Task goal :: Restate all the entries exactly as they appear, apart from the pictures.

▼

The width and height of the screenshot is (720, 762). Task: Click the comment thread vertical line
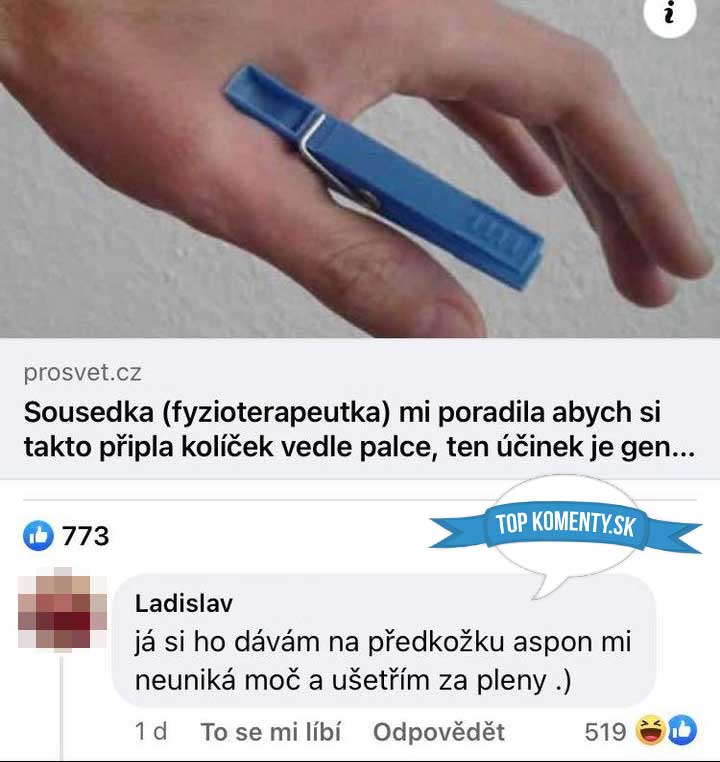click(x=62, y=708)
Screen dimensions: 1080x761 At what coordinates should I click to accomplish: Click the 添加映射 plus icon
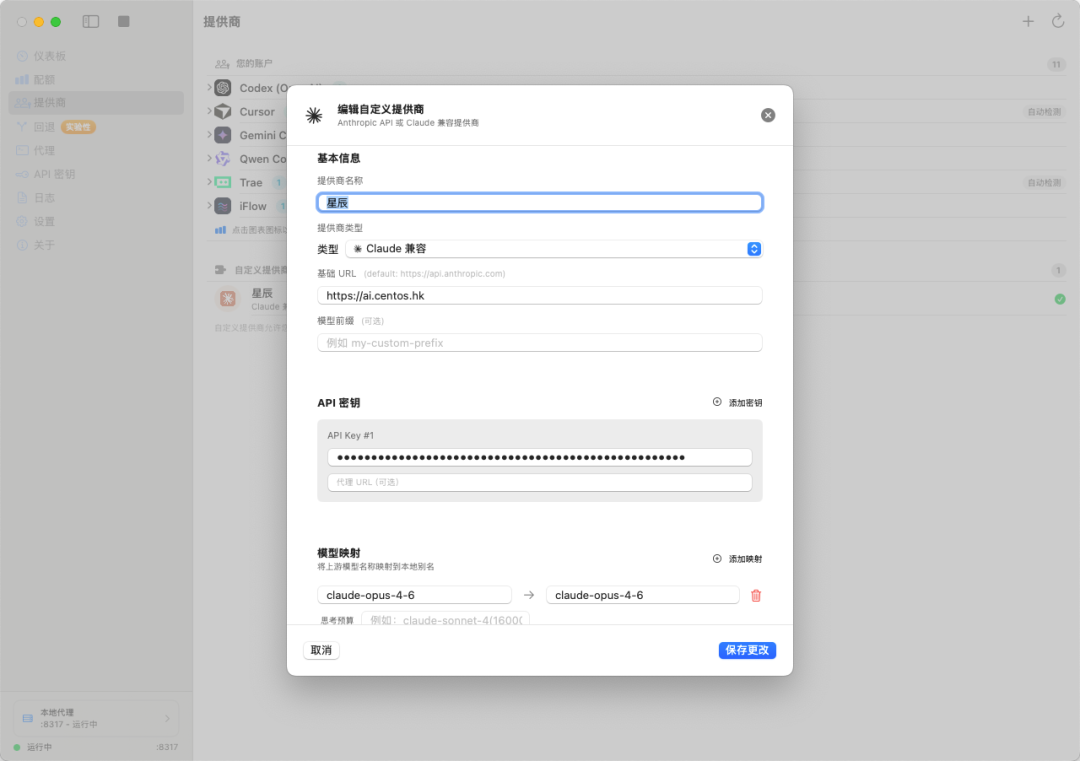pos(717,559)
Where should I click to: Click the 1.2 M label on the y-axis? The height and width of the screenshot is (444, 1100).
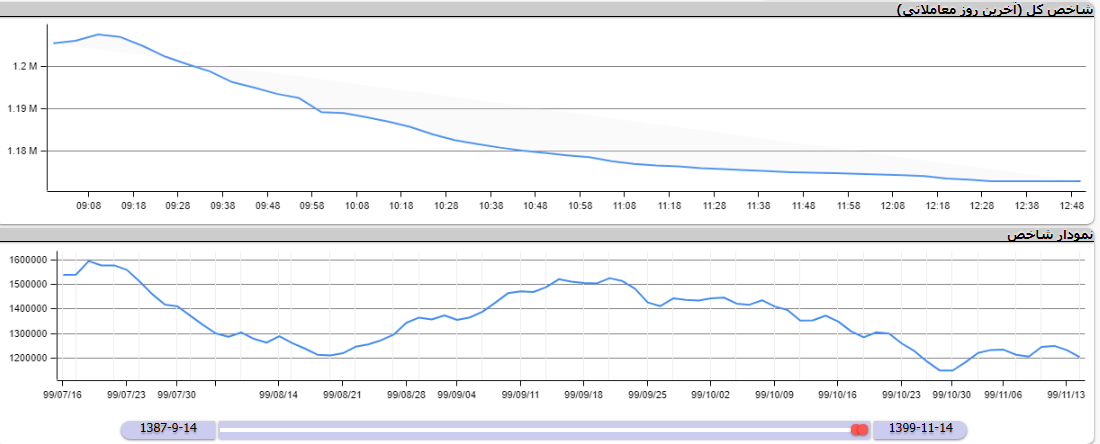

▲

Response box ::
The width and height of the screenshot is (720, 762). Task: Click the comment thread vertical line
click(x=62, y=708)
Screen dimensions: 1080x761 At what coordinates should I click to accomplish: Click the 添加映射 plus icon
pos(717,559)
Where should I click to: Click the 1.2 M label on the y-axis? The height and width of the screenshot is (444, 1100).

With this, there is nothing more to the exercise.